The library currently includes out-of-the-box support for 33 datasets (listed below). Additional WHAR datasets can be easily integrated by defining a custom configuration with an associated parser and registering it with the framework.

Notice

This library does not host any datasets.
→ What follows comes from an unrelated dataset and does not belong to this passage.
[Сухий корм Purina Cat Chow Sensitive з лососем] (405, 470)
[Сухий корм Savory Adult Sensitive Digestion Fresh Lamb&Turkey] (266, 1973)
To use a dataset, please visit its original website and make sure you understand and agree to the dataset’s terms and conditions.

How to Use

Installation

pip install "git+https://github.com/teco-kit/whar-datasets.git"

Example with PyTorch

from whar_datasets import (
    Loader,
    LOSOSplitter,
    PostProcessingPipeline,
    PreProcessingPipeline,
    TorchAdapter,
    WHARDatasetID,
    get_dataset_cfg,
)

# create cfg for WISDM dataset
cfg = get_dataset_cfg(WHARDatasetID.WISDM)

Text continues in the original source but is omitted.